Data for analysis →

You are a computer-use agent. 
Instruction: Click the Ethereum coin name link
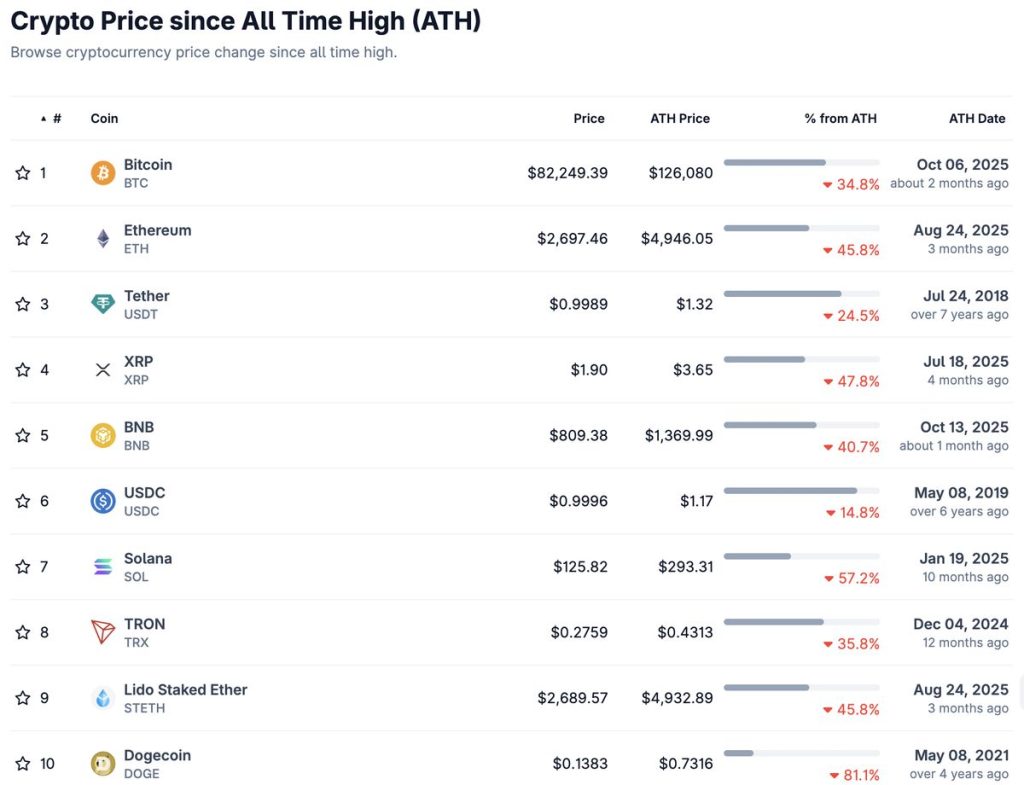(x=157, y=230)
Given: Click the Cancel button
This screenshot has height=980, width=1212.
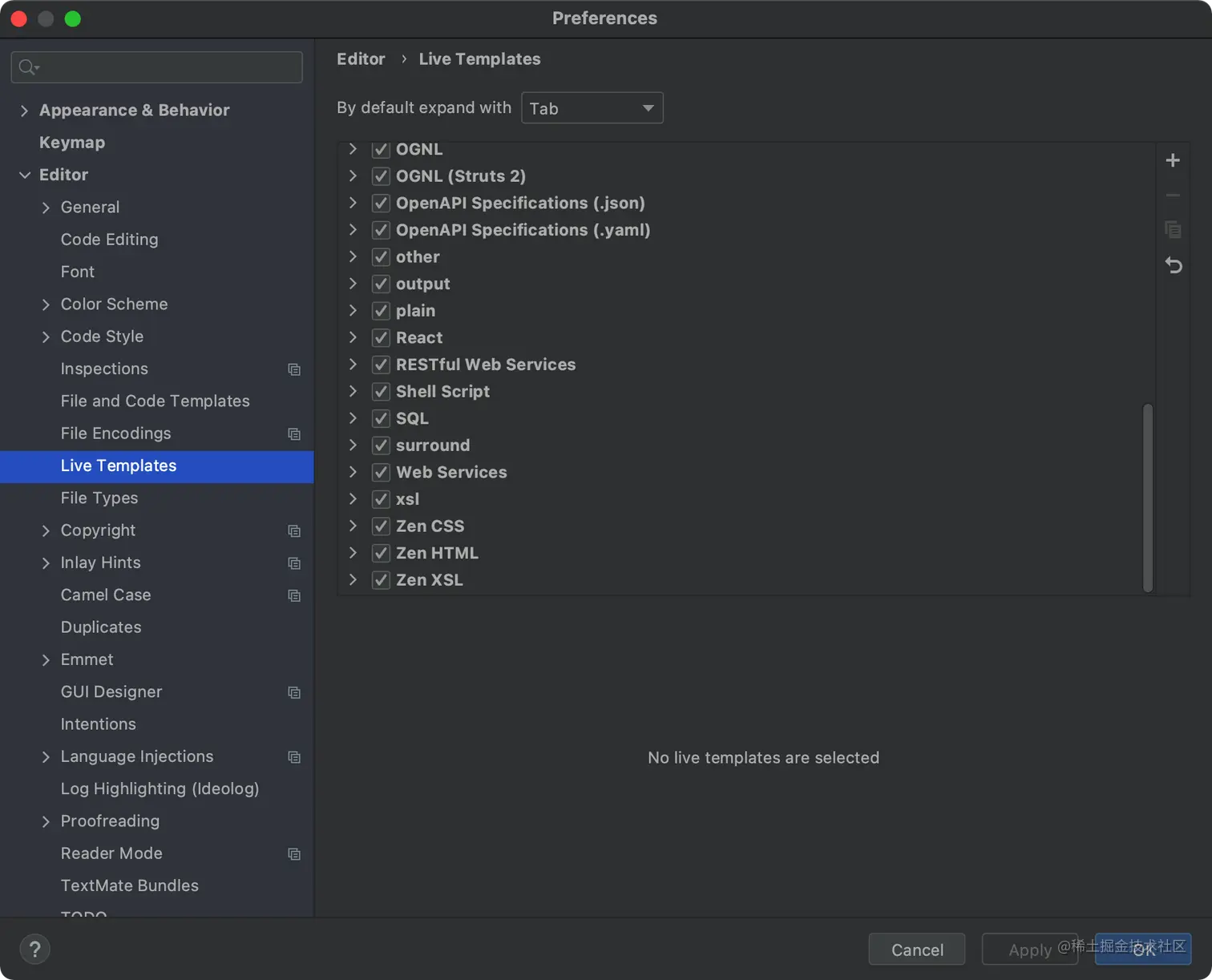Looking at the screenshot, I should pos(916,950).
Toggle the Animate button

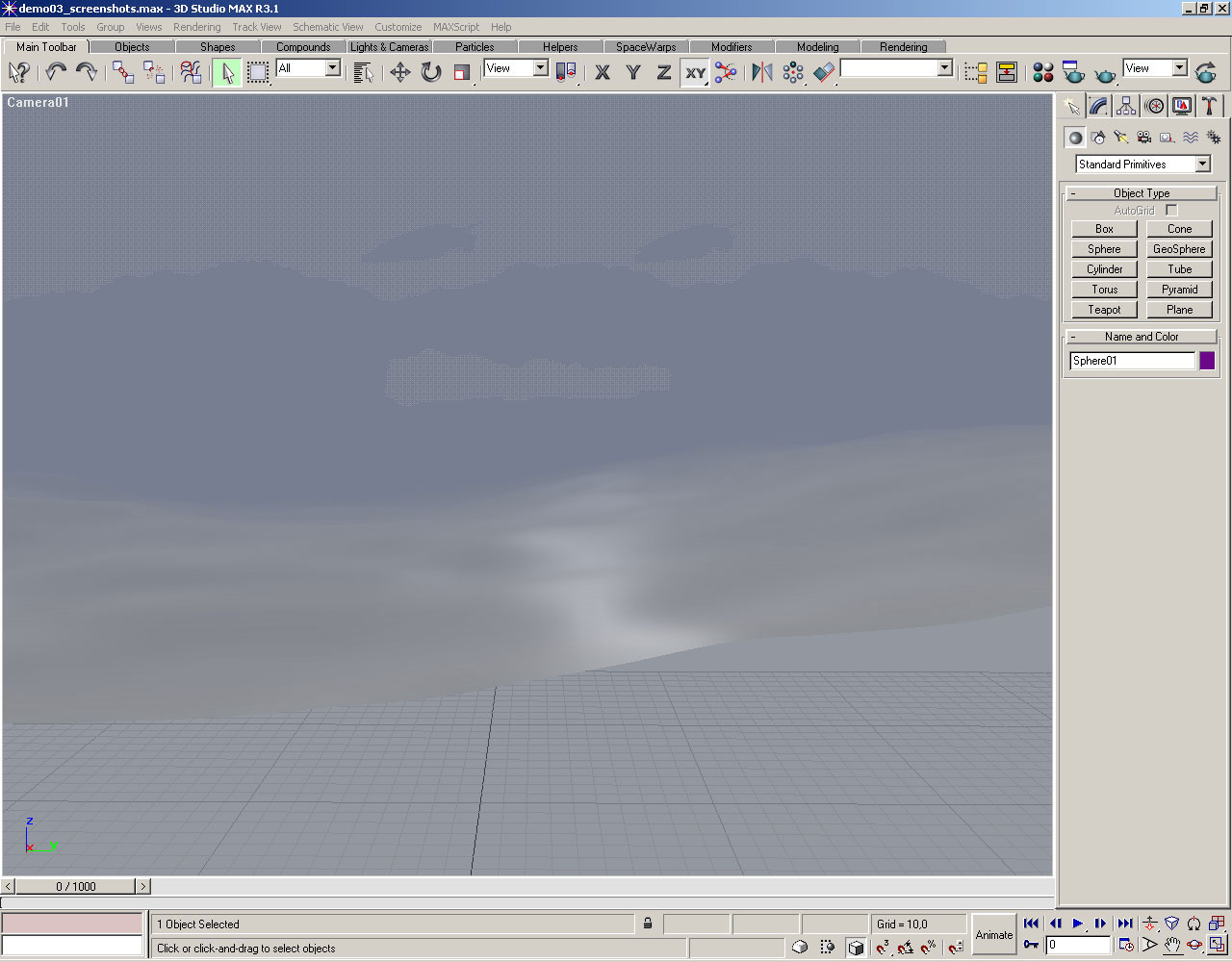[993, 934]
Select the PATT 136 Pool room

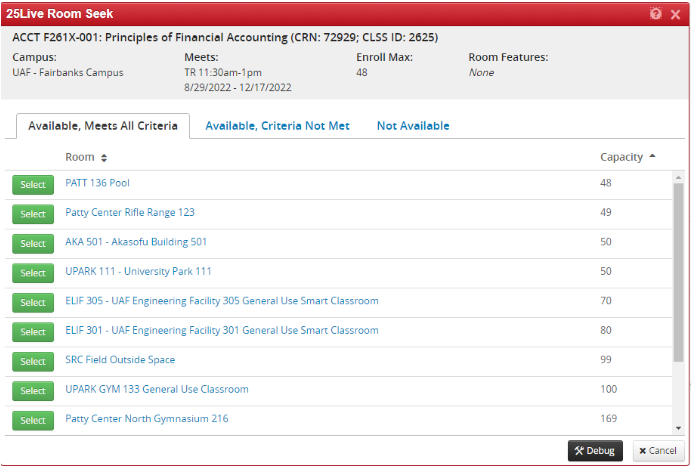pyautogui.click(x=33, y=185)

==

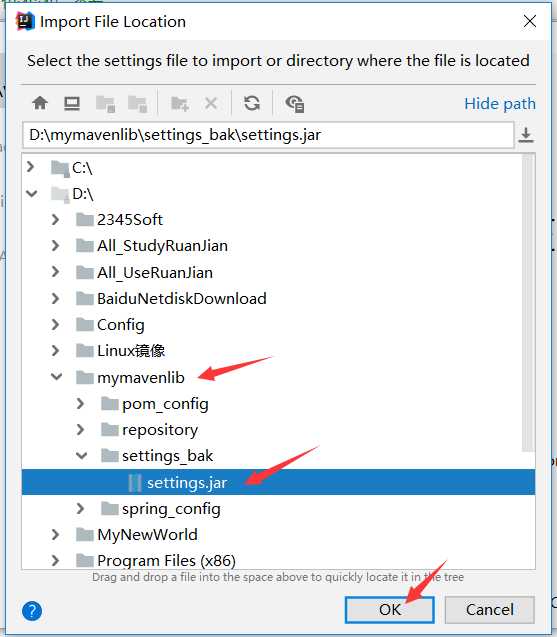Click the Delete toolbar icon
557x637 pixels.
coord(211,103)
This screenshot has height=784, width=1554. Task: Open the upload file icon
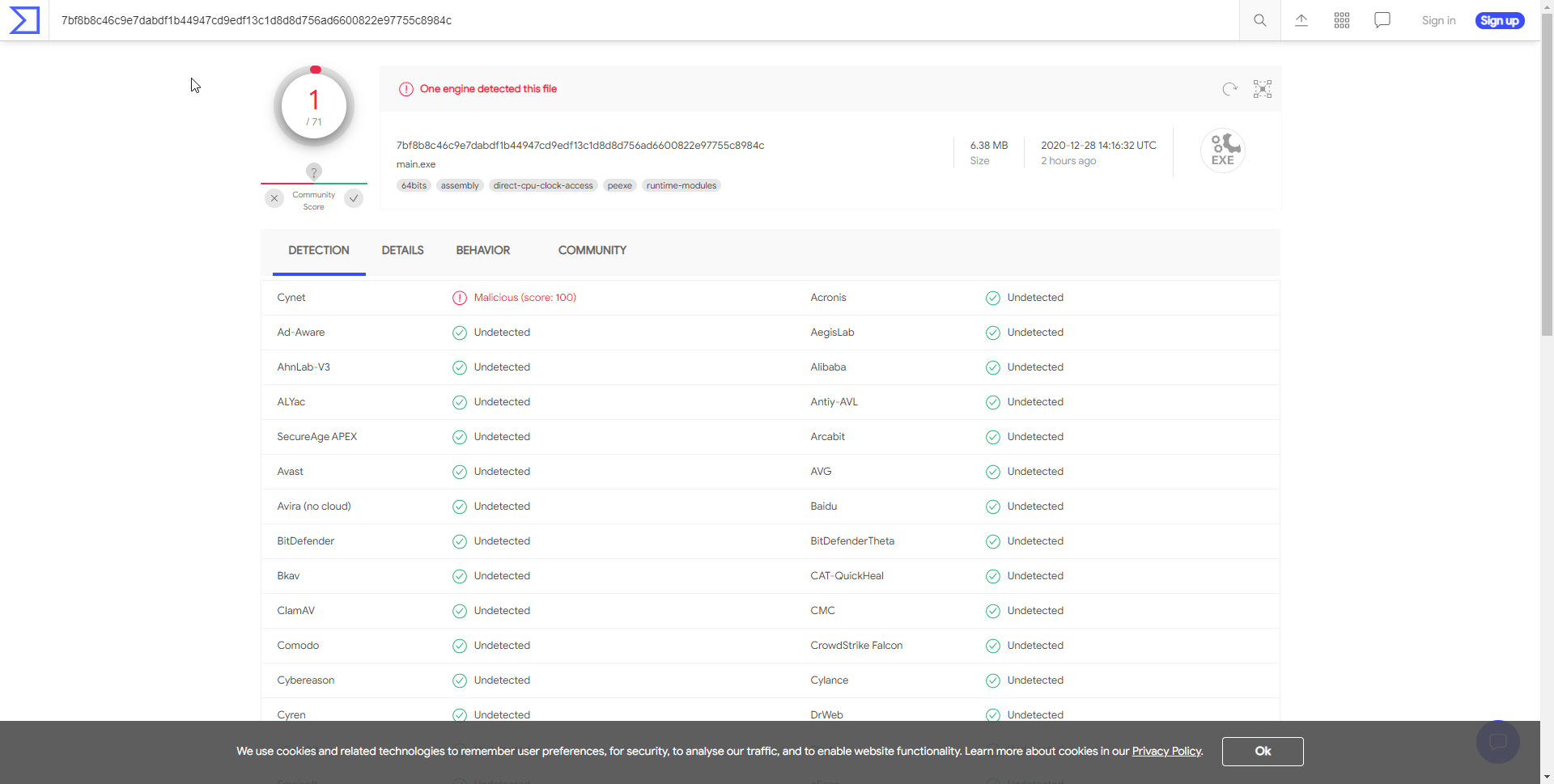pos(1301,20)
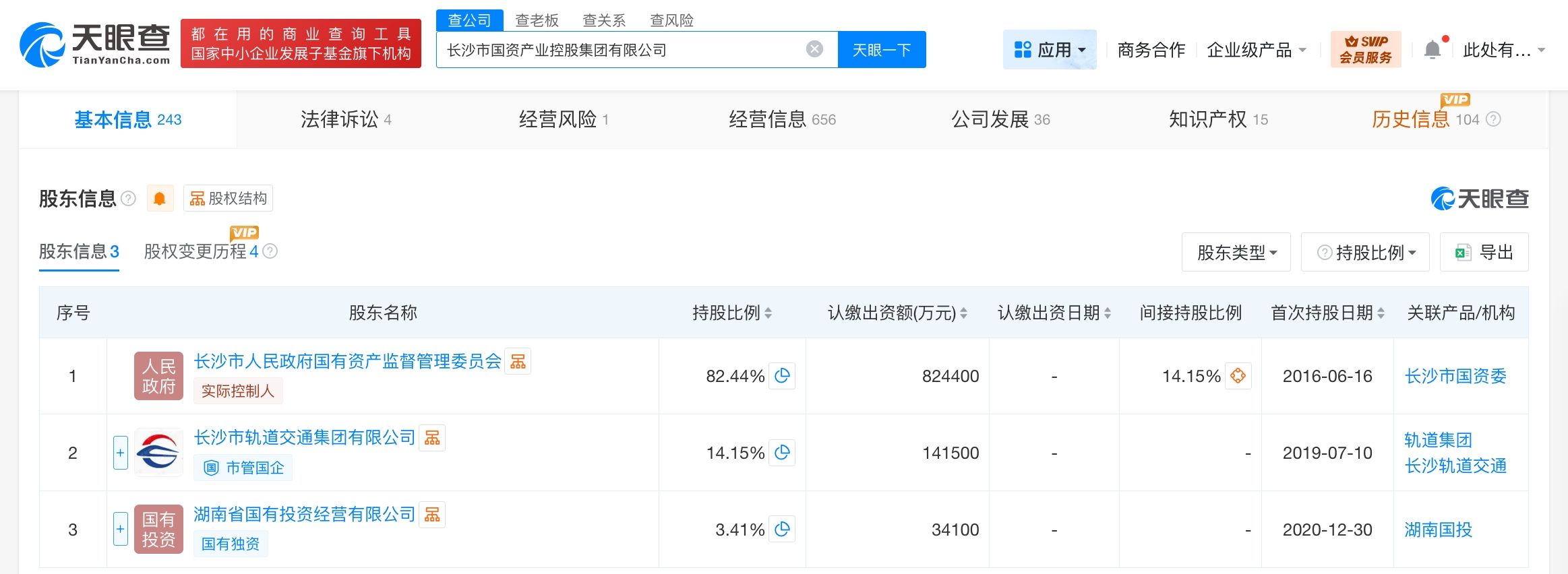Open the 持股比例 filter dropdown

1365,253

==

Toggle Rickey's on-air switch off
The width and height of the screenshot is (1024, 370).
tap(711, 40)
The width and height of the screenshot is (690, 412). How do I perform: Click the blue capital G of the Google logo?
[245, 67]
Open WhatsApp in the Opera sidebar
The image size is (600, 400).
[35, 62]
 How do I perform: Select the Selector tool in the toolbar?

Work order →
Transcribe the lines above between the line holding "Open WhatsApp in the Opera sidebar" and the line holding "How do I perform: Select", inclusive, exactly as they stand and with nothing added.

Output of the task →
Open WhatsApp in the Opera sidebar
The image size is (600, 400).
[35, 62]
 How do I perform: Select the Selector tool in the toolbar?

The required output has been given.